Task details: Put every line of the listing below into a numbered list, leaving out any blank lines.

Data in this exercise:

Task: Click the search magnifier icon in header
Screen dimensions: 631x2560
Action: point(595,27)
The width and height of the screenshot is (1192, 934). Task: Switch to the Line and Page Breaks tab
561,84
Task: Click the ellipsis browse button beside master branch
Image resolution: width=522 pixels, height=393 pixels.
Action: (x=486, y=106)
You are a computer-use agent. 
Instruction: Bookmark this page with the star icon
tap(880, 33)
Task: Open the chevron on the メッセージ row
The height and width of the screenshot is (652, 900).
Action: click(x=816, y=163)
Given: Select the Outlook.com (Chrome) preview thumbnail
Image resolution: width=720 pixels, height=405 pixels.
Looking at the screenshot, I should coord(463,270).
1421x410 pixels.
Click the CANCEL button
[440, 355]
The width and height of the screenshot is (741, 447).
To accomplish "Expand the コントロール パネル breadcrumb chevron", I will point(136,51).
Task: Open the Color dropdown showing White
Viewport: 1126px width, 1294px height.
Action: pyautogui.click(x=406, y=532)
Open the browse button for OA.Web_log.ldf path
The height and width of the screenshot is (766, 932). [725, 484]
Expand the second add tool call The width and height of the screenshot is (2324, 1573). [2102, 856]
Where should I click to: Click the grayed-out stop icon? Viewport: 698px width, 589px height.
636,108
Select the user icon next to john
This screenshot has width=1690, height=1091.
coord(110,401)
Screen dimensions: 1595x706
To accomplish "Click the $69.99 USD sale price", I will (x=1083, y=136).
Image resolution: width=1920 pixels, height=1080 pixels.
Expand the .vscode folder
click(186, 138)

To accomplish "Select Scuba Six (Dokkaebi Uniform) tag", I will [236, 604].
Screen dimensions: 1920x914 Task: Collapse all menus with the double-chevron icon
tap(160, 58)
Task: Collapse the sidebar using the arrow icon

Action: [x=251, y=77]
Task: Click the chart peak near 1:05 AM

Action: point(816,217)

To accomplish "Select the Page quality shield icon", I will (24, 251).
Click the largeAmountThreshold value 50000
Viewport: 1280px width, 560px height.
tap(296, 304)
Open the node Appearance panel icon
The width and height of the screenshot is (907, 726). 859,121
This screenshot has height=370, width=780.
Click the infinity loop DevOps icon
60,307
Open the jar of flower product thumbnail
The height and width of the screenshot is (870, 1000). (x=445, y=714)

Written response:
1. Task: Click the search magnifier icon in header
2. Screen dimensions: 631x2560
3. Action: point(595,27)
4. The width and height of the screenshot is (1192, 934). Task: Switch to the Line and Page Breaks tab
5. 561,84
6. Task: Click the ellipsis browse button beside master branch
7. Image resolution: width=522 pixels, height=393 pixels.
8. Action: (x=486, y=106)
9. You are a computer-use agent. 
10. Instruction: Bookmark this page with the star icon
11. tap(880, 33)
12. Task: Open the chevron on the メッセージ row
13. The height and width of the screenshot is (652, 900).
14. Action: click(x=816, y=163)
15. Given: Select the Outlook.com (Chrome) preview thumbnail
16. Image resolution: width=720 pixels, height=405 pixels.
17. Looking at the screenshot, I should coord(463,270).
18. 1421x410 pixels.
19. Click the CANCEL button
20. [440, 355]
21. The width and height of the screenshot is (741, 447).
22. To accomplish "Expand the コントロール パネル breadcrumb chevron", I will point(136,51).
23. Task: Open the Color dropdown showing White
24. Viewport: 1126px width, 1294px height.
25. Action: pyautogui.click(x=406, y=532)
26. Open the browse button for OA.Web_log.ldf path
27. The height and width of the screenshot is (766, 932). [725, 484]
28. Expand the second add tool call The width and height of the screenshot is (2324, 1573). [2102, 856]
29. Where should I click to: Click the grayed-out stop icon? Viewport: 698px width, 589px height.
30. 636,108
31. Select the user icon next to john
32. This screenshot has width=1690, height=1091.
33. coord(110,401)
34. Screen dimensions: 1595x706
35. To accomplish "Click the $69.99 USD sale price", I will (x=1083, y=136).
36. Image resolution: width=1920 pixels, height=1080 pixels.
37. Expand the .vscode folder
38. click(186, 138)
39. To accomplish "Select Scuba Six (Dokkaebi Uniform) tag", I will [236, 604].
40. Screen dimensions: 1920x914 Task: Collapse all menus with the double-chevron icon
41. tap(160, 58)
42. Task: Collapse the sidebar using the arrow icon
43. Action: [x=251, y=77]
44. Task: Click the chart peak near 1:05 AM
45. Action: point(816,217)
46. To accomplish "Select the Page quality shield icon", I will (24, 251).
47. Click the largeAmountThreshold value 50000
48. Viewport: 1280px width, 560px height.
49. tap(296, 304)
50. Open the node Appearance panel icon
51. The width and height of the screenshot is (907, 726). 859,121
52. This screenshot has height=370, width=780.
53. Click the infinity loop DevOps icon
54. 60,307
55. Open the jar of flower product thumbnail
56. The height and width of the screenshot is (870, 1000). (x=445, y=714)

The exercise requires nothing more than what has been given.